Material supplied Block Start

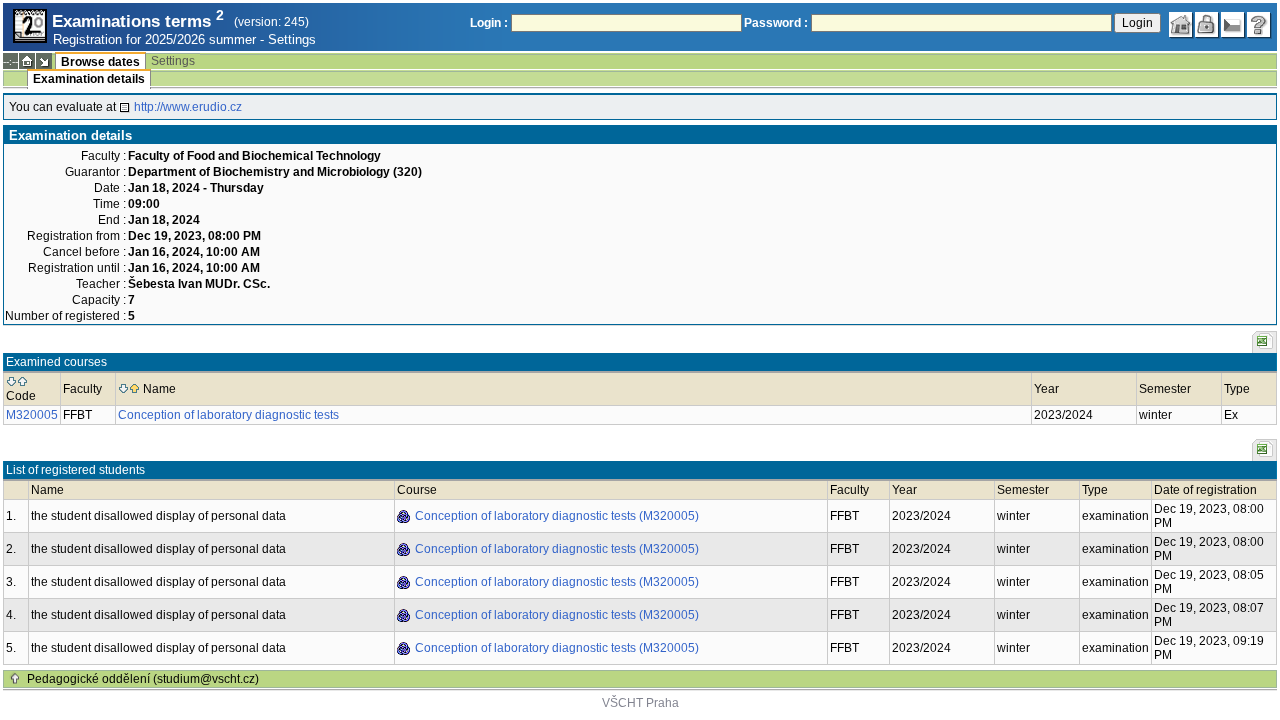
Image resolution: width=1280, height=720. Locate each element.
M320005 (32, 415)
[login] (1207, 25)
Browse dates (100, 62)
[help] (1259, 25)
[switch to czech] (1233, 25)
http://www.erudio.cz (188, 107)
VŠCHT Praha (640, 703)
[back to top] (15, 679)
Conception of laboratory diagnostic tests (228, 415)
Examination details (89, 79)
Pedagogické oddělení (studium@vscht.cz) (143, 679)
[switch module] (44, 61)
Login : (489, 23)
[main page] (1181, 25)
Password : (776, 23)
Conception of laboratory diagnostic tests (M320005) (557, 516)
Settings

Material supplied Block End

▶ Required work: Set down the entries above again exactly, minus any image.

▶ Written response:
Image resolution: width=1280, height=720. Locate each element.
M320005 (32, 415)
[login] (1207, 25)
Browse dates (100, 62)
[help] (1259, 25)
[switch to czech] (1233, 25)
http://www.erudio.cz (188, 107)
VŠCHT Praha (640, 703)
[back to top] (15, 679)
Conception of laboratory diagnostic tests (228, 415)
Examination details (89, 79)
Pedagogické oddělení (studium@vscht.cz) (143, 679)
[switch module] (44, 61)
Login : (489, 23)
[main page] (1181, 25)
Password : (776, 23)
Conception of laboratory diagnostic tests (M320005) (557, 516)
Settings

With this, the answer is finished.